Aesthetes always bend to the right, in part because the best music and the best buildings were made in the past, and become an argument for its qualities. Someone entering Chartres becomes, for a moment, a medieval Catholic, and a person looking at Bellini or Titian has to admit that an unequal society can make unequalled pictures. To love old art is to honor old arrangements.
An arguable point at best, particularly given that Mill was steeped nearly from the cradle in the wisdom of the ancients, and, well, Plato was hardly a liberal. There may be some truth in the notion that art can scramble and complicate political allegiances, and that in some sense an aesthetic view of the world leaves us open--sometimes dangerously but almost always to our benefit--to seeing things differently, and appreciating the complicated humanity of people we might otherwise think we should deplore, from Wagner to Waugh.

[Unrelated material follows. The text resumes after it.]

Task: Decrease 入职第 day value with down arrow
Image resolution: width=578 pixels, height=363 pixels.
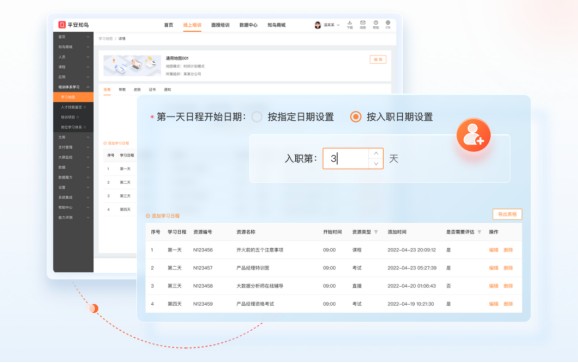Action: coord(376,163)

To his credit, Gopnik's next statement is stark, similarly provocative yet harder to dispute:
But even new and progressive art is, as Mill knew, a product of imagination and inspiration, not of fair dealing and transparent processes; the central concerns of liberalism—fairness, equity, individual rights—really don’t enter into it. Mozart, whom Mill loved, would have benefitted as a person had he lived in a world that gave him the right to vote for his congressman, collect an old-age pension, and write letters to the editor on general subjects, and that gave his older sister her chance at composing, too. But not a note of his music would have been any better.
The real thorny (not to mention unanswerable) question is not how good or bad Mozart's music would have been given a freer social milieu, but whether Mozart would have written a note of it if he lived in, say, the Victorian era, or our own.